I had a lingering fear once that I would be lost forever. Something about never really knowing why I was or for what, too often being projected outside of myself, watching myself do things that are unimportant. Also, with this fear, came the certainty that even those who cared for me now would soon realize I truly had no purpose, no reason. I was always trying to show my work, to hear that it was alright as confirmation that my people hadn’t lost interest in me yet, not yet. Whoever turned away, I figured, must know something I did not.

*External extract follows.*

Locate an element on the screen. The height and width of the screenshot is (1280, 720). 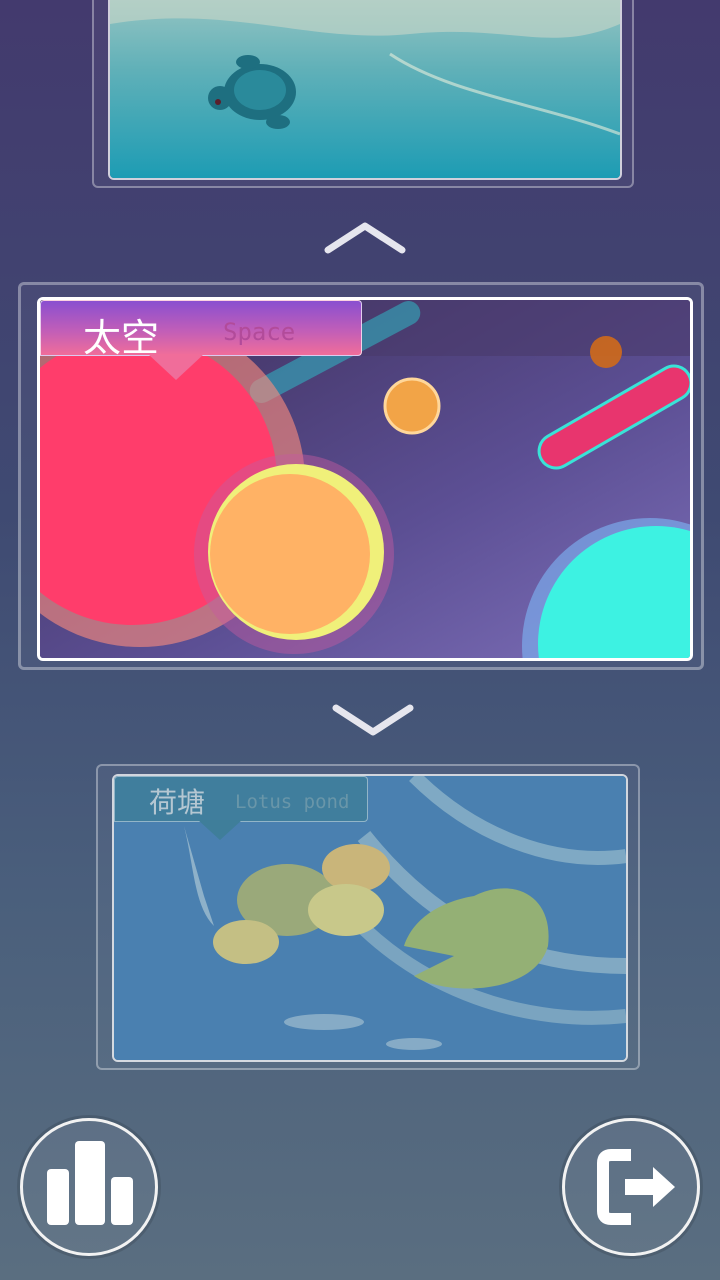
level-name-tab: 太空 Space is located at coordinates (201, 330).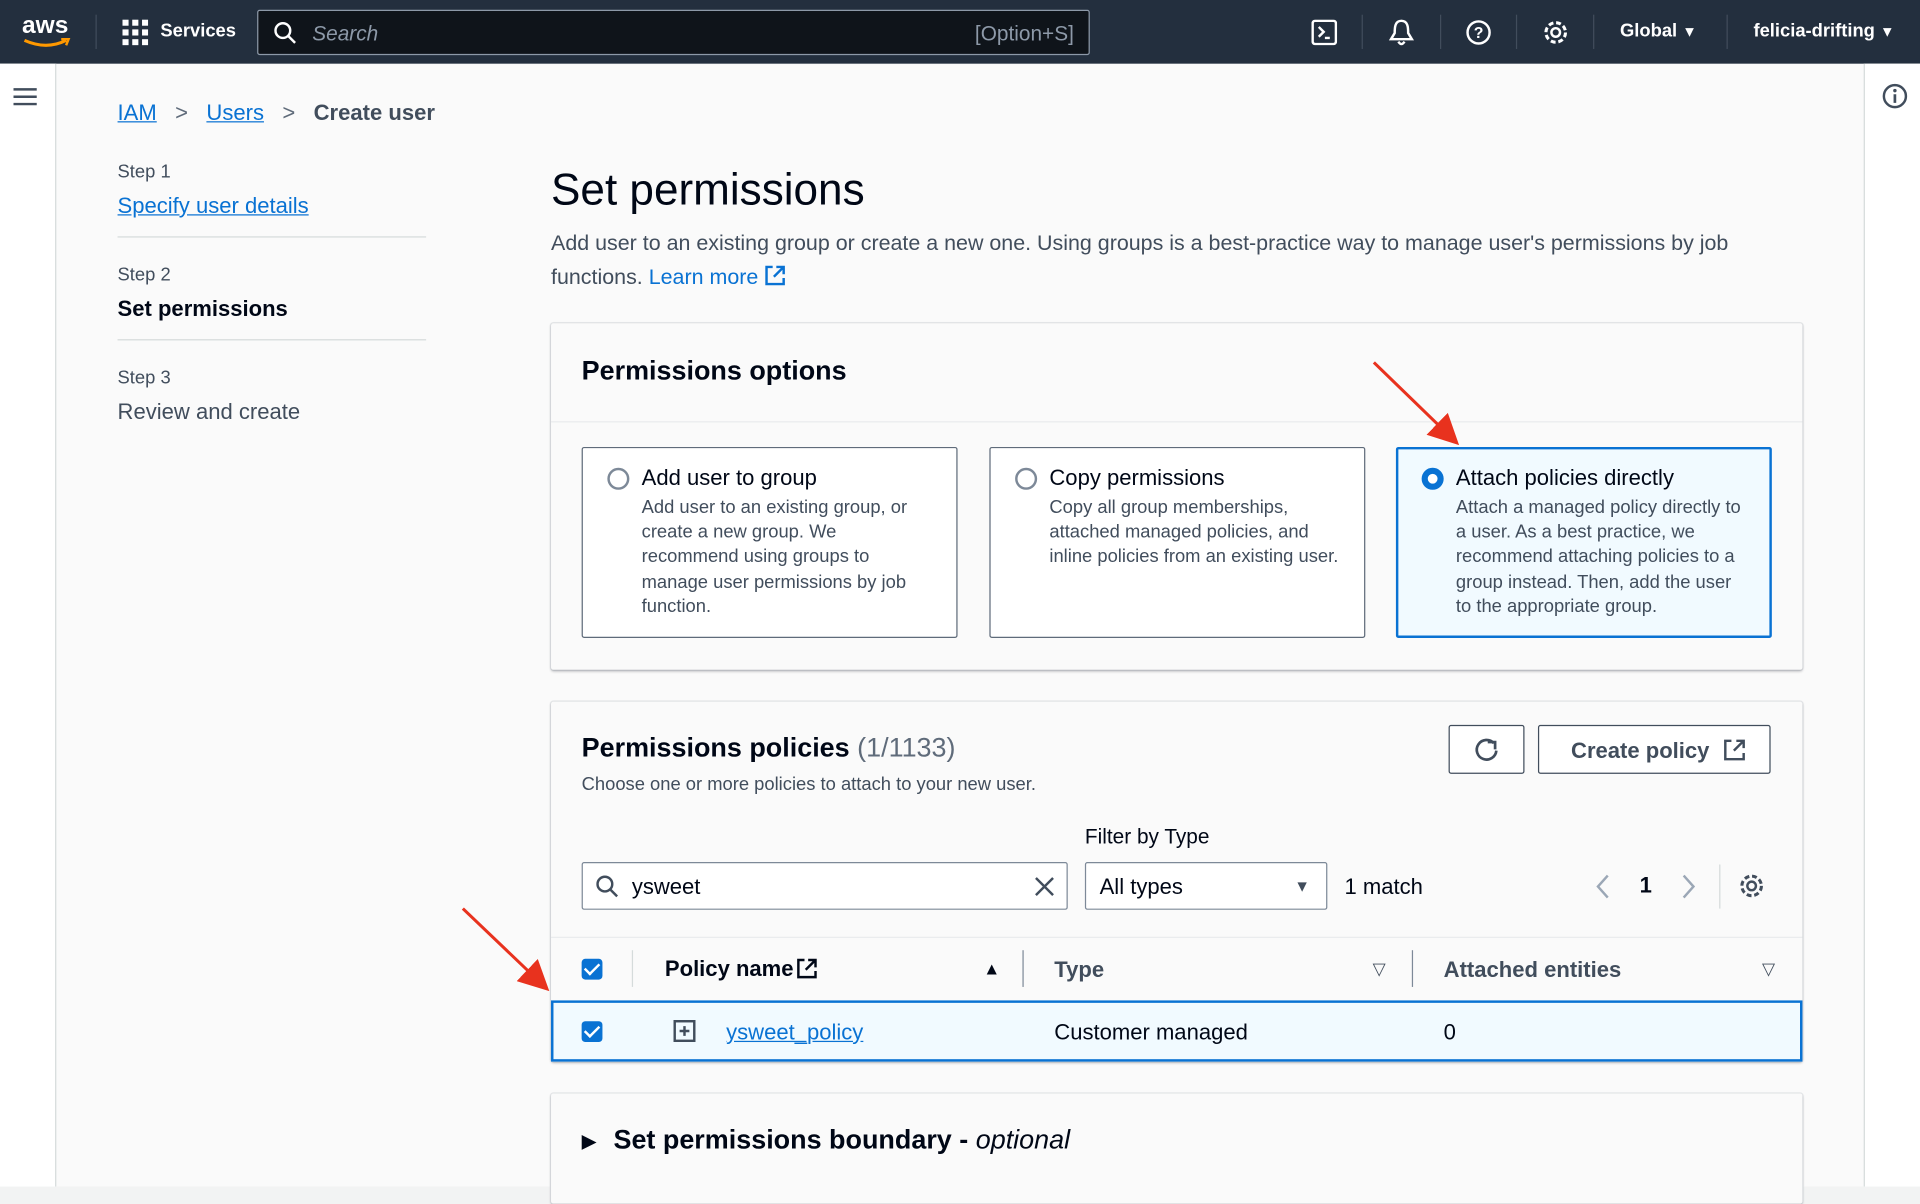 The width and height of the screenshot is (1920, 1204). I want to click on option-title: Copy permissions, so click(1137, 478).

Eventually, we have to decide that it’s okay to stay busy by clutching to our small incomprehensible fragments of waning desire before they have disappeared. (Everyone will at some point decide that, rather than having no direction, you are over-invested in a wasteful purpose, or your purpose makes no sense and you must be crazy, or else stupid. You should know that you are working against a legacy of derision that is hundreds of times longer than your life, but equally spiritless. The know-nothingness of colonized thinking thrives on the evacuated spirit, but in the face-off between a tight grip on what you know is yours and the absence of knowledge, the spirited struggle always wins.) We will find that these ambiguous and duplicitous fragments, these pieces of us and in need of our curation, will grow and grow, and then wane and wane, and perhaps disappear and return. We will find, as we make this thing that becomes Ourselves-in-love, that these flexing and dissipating bits are merely the prop in the performance. It is not them that do the work; it is the fingers curled to fists, holding tight around what’s right – that is the score that keeps the piece activated.
It is uncanny, but my fear dissipated as soon as I learned the score.